Introduction To Principal Component Analysis In Machine Learning

  • Rohit Dwivedi
  • May 07, 2020
  • Machine Learning
  • Updated on: Jun 30, 2021
Introduction To Principal Component Analysis In Machine Learning title banner



An excess volume of data is expanding widespread in many domains but at the same time interpreting such datasets becomes more difficult. However, in order to extract information from it, various statistical methods have been required to drastically reduce their dimensionality in an appropriate way while making most of the information in the data protected.


Or in simple words, there's a need to lower down feature space to understand the relationship between the variables that will result in fewer chances for overfitting.
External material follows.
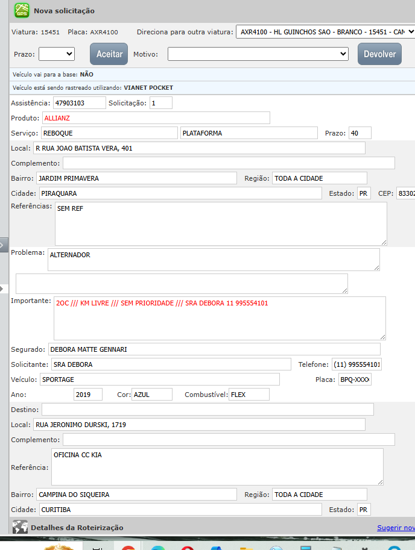This screenshot has width=415, height=550.
Task: Click the green GPS logo icon
Action: pos(22,11)
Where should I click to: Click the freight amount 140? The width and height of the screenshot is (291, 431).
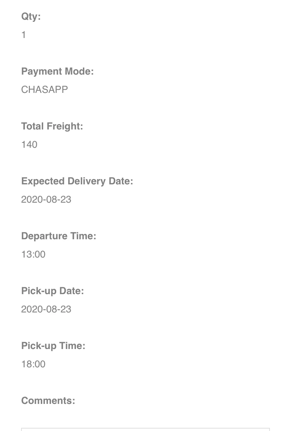click(29, 145)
To reduce or lower down the dimension of the feature space is called “Dimensionality Reduction”. It can be achieved either by “Feature Exclusion” or by “Feature Extraction”.


Many of the techniques have been developed for this purpose where principal component analysis (PCA) is one of the most deployed methods with simple agenda “reducing the dimensionality of a dataset while preserving statistical information as much as possible.
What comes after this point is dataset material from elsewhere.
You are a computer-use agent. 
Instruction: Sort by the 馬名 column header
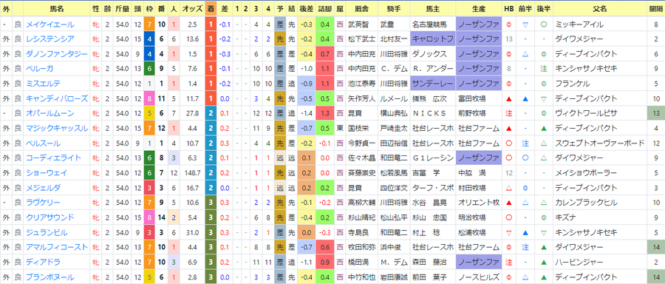[57, 8]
(Must read: Machine Learning models)



Principal Component Analysis


Principal component analysis, or PCA, is a dimensionality reduction method that is used to diminish the dimensionality of large datasets by converting a huge quantity of variables into a small one and keeping most of the information preserved. 


Specifically, reducing the number of variables can lead to huge loss in accuracy and unavailability of relevant information, therefore PCA works to maintain trade with accuracy and make datasets easier to understand because smaller datasets can be explored and visualized easily as well well analyzing them would be faster for machine learning algorithms without processing additional data variable.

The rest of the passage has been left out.